Leonard Nimoy gained global recognition as the part human-part Vulcan first officer, Mr. Spock in Starship Enterprise in the television series and then movie adaption, Star Trek. His popularity can be gauged by the fact that when J. J. Abrams rebooted the series in 2009, Leonard Nimoy was the only one from the original cast to be brought back. Born on March 26, 1931 in Boston, Nimoy started his career in 1950s starring in small time horror flicks followed by a slew of television series such as The Twilight Zone and Gunsmoke. It was only in 1966 when he got his most famous role to date as Mr. Spock.
He would go on to direct two Star Trek sequels and Three Men and a Baby. A little less known fact is that Nimoy was also a singer and churned out five albums starting with Leonard Nimoy Presents Mr. Spock’s Music From Outer Space. Nimoy also wrote two autobiographies, I Am Not Spock in 1975 and I Am Spock in 1995.
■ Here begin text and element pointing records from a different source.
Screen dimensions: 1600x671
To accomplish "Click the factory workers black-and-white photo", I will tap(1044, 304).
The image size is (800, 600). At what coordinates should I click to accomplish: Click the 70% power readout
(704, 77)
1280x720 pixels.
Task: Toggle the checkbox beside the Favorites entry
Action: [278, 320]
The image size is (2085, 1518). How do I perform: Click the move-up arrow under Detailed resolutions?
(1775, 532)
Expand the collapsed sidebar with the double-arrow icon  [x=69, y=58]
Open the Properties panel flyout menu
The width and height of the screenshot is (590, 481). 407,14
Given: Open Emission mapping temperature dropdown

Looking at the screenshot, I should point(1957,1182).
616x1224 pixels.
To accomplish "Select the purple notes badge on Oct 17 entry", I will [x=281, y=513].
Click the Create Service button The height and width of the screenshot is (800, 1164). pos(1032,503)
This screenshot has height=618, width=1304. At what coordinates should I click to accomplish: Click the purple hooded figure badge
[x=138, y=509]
His wife, Susan Bay Nimoy, confirmed his death on Friday morning at the age of 83. The cause being end-stage chronic obstructive pulmonary disease, which Nimoy earlier blamed to years of smoking.
His last tweet is both sweet and also is apt to celebrate the life of this movie legend, “A life is like a garden. Perfect moments can be had, but not preserved, except in memory. LLAP.”